------ DATA EXCERPTS ------
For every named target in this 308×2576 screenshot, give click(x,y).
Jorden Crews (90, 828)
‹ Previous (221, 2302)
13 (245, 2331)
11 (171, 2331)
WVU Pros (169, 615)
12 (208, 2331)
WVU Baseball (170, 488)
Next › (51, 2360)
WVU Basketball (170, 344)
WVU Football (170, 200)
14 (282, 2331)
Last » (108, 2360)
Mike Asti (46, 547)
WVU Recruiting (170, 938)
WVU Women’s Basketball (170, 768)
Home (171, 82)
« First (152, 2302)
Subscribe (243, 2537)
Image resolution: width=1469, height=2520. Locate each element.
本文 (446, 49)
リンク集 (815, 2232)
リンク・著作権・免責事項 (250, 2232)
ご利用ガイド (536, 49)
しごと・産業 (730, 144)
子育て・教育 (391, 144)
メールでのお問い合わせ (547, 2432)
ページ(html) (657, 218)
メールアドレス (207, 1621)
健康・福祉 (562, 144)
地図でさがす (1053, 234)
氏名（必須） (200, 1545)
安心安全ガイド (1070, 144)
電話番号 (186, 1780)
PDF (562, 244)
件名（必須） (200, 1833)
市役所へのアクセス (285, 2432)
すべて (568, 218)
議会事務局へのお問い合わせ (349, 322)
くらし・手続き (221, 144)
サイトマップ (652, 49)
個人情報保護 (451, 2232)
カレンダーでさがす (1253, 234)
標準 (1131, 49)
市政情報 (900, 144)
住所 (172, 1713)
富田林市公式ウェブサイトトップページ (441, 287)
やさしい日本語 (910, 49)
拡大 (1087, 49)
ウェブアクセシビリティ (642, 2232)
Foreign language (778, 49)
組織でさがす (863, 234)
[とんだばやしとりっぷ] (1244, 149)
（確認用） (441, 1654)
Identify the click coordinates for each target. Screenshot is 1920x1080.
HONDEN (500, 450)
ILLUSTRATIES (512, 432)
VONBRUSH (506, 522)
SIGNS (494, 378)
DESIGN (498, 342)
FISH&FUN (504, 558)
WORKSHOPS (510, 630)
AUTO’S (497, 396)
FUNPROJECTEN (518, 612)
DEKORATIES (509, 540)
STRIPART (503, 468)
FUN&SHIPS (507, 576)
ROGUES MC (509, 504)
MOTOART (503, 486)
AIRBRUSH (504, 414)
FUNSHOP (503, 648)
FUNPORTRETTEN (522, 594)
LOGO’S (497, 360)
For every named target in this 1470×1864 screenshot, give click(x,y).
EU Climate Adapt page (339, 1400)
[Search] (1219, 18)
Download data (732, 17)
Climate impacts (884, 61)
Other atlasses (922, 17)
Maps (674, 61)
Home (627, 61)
------
Word for word, restate the lines of the listing above starting at the line with "Jorden Crews (90, 828)" and ending at the line with "Image resolution: width=1469, height=2520.", and nothing outside them.

Jorden Crews (90, 828)
‹ Previous (221, 2302)
13 (245, 2331)
11 (171, 2331)
WVU Pros (169, 615)
12 (208, 2331)
WVU Baseball (170, 488)
Next › (51, 2360)
WVU Basketball (170, 344)
WVU Football (170, 200)
14 (282, 2331)
Last » (108, 2360)
Mike Asti (46, 547)
WVU Recruiting (170, 938)
WVU Women’s Basketball (170, 768)
Home (171, 82)
« First (152, 2302)
Subscribe (243, 2537)
Image resolution: width=1469, height=2520. Locate each element.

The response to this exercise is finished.